# [EXCERPTED TEXT]
========================================================================

Whether or not that's a fair characterization of their justification, that seems like a perfectly defensible justification to me. Most people out there are dealing with legacy code (as in "code I didn't write") and business logic they can't safely rewrite, and it's more important to deliver business value than to build an emotionally-satisfying architecture. And even so, why design for concurrency when the high-level task (loading a web page in a bounded amount of time) doesn't require it? Personally, having a system that scales very well that doesn't need to scale isn't even an emotionally-satisfying architecture.
This is so true and is why I use "pure" functions where possible. Make it super obvious that a function can be replaced or reused safely and your future counterpart will praise your name to the code Gods.
Designing software for concurrent requests, as in using poll/epoll/kqueue/IOCP, implementing worker pools, etc. is given, yes.
Designing infrastructure for concurrent requests is definitely not. I've worked on shared hosting systems with high concurrency requirements and it definitely was more complicated than just installing an Apache MPM—we had to think about balancing load across multiple servers, whether virtualizing bare-metal machines into multiple VMs was worthwhile (in our case it was for a very site-specific reason), how many workers to run on each VM, how much memory we should expect to use for OS caching vs. application memory, how to trade off concurrent access to the same page vs. concurrent access to different pages vs. cold start of entirely new pages, whether dependencies like auth backends or SQL databases could handle concurrency and how much we needed to cache those, etc. At the end of the day you have a finite number of CPUs, a finite network pipe, and a finite amount of RAM. You can throw more money at many of these problems (although often not a SQL database) but you generally have a finite amount of money too.
I would be surprised if most people had the infrastructure to handle significantly increased concurrency, even at the same throughput, as their current load. It's not a sensible thing to invest infrastructure budget into, most of the time.
(You can, of course, solve this by developing software to actively limit concurrency. That's not a given for exactly the reasons that developing for concurrency is a given, and it sounds like Lucidchart didn't have that software and determined that switching back to HTTP/1.1 was as good as writing that software.)
Sure, but in this article the problem was lack of software concurrency. This article really does boil down to "HTTP/2 exposed a fundamental flaw in our software".

========================================================================

# [STATED EXERCISE A]
According to the forum thread, what did Lucidchart decide to switch back to?

========================================================================

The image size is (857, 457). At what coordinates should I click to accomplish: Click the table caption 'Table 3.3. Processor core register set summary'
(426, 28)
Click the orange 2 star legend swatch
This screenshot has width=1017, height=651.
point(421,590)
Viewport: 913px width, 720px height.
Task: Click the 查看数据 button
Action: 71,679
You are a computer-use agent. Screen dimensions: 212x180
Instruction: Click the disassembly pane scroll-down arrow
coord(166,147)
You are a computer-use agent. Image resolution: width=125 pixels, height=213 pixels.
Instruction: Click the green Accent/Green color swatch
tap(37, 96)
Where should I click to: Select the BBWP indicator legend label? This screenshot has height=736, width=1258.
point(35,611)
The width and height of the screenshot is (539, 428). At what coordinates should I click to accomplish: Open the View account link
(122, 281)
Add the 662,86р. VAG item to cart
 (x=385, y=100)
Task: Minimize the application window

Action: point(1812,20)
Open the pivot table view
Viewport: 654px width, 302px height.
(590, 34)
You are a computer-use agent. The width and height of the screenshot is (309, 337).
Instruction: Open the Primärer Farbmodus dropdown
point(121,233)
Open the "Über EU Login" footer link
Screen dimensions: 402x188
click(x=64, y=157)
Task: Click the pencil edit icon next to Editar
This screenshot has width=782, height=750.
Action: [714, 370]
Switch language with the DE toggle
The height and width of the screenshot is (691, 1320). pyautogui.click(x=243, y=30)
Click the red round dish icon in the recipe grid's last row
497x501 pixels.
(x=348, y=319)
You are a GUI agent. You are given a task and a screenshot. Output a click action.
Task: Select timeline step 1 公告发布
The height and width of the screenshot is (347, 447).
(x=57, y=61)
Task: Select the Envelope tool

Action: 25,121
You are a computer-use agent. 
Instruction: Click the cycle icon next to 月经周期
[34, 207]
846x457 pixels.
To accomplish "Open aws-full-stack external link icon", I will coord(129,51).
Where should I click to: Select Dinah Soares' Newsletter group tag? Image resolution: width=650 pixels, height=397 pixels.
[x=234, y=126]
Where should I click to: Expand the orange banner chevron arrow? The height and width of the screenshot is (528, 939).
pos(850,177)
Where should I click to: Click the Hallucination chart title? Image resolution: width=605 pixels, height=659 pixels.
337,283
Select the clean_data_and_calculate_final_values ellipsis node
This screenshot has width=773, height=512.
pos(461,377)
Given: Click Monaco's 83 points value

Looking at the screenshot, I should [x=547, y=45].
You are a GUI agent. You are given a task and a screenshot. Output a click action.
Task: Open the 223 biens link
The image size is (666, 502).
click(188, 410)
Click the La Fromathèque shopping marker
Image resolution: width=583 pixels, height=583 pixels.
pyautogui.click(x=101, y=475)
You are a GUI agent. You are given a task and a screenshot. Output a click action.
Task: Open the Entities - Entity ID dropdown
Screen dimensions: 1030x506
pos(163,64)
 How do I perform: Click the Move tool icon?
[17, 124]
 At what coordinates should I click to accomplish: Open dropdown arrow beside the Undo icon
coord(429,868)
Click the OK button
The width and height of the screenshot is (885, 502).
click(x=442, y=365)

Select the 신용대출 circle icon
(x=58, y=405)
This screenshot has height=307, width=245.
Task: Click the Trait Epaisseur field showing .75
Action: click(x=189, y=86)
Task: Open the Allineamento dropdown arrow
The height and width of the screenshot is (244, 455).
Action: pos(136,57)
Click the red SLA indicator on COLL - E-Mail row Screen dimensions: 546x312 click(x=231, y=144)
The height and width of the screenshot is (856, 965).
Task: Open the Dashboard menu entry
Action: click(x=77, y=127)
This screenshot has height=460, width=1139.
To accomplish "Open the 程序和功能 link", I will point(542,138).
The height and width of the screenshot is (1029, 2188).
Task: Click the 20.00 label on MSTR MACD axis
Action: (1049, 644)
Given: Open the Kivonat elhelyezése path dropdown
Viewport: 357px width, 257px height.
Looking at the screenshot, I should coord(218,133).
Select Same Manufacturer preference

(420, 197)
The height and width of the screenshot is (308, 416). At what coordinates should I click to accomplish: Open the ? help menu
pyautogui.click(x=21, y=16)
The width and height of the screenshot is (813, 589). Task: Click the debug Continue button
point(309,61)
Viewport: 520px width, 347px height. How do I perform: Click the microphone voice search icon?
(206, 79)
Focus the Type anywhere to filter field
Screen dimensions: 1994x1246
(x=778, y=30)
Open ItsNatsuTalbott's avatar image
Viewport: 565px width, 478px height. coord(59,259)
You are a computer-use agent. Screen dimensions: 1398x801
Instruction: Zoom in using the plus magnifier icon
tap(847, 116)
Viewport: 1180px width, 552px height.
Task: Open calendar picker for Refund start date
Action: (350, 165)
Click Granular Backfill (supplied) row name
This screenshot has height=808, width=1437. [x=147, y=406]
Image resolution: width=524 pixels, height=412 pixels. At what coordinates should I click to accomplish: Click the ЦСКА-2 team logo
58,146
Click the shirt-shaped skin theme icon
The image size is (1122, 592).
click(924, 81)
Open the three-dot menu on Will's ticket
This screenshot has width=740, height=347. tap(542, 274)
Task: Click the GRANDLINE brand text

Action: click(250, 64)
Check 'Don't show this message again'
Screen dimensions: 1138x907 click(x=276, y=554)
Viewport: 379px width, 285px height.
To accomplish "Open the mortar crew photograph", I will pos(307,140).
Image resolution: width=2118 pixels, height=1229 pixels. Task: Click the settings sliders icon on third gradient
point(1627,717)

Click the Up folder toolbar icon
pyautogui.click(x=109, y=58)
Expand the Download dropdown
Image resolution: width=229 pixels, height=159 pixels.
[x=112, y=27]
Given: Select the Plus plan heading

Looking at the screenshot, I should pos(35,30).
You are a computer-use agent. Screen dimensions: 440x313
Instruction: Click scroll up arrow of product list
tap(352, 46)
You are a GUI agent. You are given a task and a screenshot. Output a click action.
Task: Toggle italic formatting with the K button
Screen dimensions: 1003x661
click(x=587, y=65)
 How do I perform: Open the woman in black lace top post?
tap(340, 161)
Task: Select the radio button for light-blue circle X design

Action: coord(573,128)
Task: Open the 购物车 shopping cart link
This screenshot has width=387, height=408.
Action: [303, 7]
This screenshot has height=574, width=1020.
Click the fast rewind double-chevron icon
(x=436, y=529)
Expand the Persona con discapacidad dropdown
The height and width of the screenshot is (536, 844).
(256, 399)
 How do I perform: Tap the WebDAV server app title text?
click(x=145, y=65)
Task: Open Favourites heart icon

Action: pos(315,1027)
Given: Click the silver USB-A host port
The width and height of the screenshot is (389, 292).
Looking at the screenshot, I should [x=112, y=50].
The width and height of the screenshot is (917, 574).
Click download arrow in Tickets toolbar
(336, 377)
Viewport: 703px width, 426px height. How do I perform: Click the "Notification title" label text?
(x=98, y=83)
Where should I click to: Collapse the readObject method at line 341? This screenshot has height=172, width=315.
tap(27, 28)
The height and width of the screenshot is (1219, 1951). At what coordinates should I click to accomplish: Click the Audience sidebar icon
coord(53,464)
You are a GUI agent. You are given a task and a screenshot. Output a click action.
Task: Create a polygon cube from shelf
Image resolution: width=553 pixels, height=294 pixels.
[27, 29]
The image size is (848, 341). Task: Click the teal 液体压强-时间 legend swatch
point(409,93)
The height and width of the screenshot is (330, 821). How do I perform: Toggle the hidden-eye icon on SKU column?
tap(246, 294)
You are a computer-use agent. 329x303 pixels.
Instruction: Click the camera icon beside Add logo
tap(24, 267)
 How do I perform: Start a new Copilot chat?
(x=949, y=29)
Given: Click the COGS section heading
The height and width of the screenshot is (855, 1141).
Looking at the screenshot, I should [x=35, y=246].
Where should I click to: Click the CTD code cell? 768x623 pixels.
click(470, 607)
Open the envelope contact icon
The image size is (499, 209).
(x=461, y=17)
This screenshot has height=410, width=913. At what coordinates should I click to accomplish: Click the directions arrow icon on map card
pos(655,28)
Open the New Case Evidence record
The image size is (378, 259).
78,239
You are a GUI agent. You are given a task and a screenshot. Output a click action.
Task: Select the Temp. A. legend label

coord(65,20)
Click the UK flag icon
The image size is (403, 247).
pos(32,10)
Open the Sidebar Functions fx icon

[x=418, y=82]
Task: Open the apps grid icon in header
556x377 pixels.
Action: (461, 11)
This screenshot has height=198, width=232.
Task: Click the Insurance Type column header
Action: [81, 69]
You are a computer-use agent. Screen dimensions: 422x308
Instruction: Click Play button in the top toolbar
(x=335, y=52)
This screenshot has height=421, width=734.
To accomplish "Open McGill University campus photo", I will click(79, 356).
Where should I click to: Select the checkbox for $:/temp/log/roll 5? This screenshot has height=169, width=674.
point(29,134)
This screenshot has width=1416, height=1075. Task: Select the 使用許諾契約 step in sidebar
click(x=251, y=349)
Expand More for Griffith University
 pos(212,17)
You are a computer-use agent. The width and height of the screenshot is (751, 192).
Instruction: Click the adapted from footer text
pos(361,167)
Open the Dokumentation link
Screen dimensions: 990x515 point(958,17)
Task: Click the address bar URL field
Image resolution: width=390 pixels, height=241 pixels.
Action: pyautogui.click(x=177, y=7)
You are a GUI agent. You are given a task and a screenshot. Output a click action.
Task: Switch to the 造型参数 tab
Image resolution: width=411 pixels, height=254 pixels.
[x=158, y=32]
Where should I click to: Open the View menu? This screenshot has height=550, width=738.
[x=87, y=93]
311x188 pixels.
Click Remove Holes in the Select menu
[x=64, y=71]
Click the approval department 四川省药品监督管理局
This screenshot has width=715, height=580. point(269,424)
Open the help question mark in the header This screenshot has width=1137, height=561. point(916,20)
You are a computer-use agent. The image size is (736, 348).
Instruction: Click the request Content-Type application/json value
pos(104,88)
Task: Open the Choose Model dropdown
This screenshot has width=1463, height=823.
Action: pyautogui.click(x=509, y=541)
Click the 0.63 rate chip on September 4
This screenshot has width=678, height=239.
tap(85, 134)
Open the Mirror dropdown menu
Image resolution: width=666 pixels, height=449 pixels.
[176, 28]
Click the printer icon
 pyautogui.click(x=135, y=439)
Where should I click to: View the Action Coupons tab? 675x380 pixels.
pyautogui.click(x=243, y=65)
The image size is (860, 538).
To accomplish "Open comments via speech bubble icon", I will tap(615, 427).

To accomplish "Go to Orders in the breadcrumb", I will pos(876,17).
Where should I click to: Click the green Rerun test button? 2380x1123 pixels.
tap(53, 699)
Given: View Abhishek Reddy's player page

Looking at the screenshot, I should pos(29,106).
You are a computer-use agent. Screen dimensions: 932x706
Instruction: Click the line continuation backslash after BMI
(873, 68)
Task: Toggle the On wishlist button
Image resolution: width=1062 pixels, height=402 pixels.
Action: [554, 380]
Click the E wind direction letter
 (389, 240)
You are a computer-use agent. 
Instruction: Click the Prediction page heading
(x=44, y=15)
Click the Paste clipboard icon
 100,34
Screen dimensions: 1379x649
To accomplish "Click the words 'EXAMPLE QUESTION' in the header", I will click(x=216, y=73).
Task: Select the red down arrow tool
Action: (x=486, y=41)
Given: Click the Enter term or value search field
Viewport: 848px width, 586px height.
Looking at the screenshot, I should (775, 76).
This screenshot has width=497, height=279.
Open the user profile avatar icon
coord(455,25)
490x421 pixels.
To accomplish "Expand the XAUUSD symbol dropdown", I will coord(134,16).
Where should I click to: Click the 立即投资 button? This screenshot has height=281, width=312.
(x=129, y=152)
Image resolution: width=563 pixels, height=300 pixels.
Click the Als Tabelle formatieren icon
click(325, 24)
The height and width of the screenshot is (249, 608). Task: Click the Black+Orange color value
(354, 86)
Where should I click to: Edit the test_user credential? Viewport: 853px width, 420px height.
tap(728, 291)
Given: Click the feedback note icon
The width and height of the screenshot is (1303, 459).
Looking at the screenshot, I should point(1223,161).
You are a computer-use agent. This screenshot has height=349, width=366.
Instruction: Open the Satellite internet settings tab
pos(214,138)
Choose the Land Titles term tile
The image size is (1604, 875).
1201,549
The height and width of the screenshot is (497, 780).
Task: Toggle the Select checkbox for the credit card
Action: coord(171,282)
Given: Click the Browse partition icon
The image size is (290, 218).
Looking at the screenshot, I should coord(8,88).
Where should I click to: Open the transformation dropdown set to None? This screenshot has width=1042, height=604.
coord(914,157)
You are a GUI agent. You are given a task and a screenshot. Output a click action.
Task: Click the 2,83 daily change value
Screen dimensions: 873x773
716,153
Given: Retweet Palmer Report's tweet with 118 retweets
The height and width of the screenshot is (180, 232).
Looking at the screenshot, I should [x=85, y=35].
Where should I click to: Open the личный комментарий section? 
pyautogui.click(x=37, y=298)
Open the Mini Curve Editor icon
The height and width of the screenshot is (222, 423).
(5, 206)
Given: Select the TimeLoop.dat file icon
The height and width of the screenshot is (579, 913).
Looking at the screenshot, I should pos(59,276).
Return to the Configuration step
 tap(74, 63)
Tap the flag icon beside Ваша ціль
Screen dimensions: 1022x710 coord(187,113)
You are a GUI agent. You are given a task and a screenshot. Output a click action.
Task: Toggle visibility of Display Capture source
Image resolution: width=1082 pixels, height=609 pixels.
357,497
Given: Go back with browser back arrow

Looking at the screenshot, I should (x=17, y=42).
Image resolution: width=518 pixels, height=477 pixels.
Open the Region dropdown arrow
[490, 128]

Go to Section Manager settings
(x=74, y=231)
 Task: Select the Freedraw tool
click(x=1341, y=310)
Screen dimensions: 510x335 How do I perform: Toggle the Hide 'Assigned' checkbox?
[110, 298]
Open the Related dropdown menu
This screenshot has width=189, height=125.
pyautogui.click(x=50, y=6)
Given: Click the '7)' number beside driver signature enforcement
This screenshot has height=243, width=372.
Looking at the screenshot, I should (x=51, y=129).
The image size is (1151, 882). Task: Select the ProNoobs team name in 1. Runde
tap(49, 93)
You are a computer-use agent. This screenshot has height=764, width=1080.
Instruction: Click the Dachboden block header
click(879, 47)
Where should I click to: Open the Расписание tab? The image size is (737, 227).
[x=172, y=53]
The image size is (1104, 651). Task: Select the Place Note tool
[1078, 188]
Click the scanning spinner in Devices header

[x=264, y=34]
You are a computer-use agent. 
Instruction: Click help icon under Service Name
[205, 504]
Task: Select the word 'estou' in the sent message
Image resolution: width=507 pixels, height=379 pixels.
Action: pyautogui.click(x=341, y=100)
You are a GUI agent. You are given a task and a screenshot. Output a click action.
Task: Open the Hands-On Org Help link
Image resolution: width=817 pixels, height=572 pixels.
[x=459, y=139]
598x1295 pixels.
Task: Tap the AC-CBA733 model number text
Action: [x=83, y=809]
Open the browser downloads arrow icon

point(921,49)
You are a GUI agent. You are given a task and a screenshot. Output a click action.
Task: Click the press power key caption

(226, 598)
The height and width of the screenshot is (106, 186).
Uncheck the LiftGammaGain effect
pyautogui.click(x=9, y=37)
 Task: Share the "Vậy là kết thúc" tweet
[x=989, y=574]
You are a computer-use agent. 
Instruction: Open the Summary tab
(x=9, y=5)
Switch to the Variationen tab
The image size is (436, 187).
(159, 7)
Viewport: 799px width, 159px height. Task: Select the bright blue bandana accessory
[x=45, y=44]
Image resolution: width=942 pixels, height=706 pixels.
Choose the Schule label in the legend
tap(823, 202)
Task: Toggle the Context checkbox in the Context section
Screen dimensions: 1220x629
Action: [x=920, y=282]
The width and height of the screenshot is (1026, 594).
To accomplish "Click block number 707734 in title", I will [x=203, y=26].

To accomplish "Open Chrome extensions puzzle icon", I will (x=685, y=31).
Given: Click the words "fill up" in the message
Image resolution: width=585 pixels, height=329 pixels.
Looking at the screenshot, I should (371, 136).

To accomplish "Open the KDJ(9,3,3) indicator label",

========================================================================

# [STATED EXERCISE B]
In the entries, rewrite everything from the line containing "Where should I click to: Edit" down to the line containing "pos(214,138)", swapping "feedback" for "comment" and keeping the rest the same; give only those lines.

# [WRITTEN ANSWER A]
HTTP/1.1

# [WRITTEN ANSWER B]
Where should I click to: Edit the test_user credential? Viewport: 853px width, 420px height.
tap(728, 291)
Given: Click the comment note icon
The width and height of the screenshot is (1303, 459).
Looking at the screenshot, I should point(1223,161).
You are a computer-use agent. This screenshot has height=349, width=366.
Instruction: Open the Satellite internet settings tab
pos(214,138)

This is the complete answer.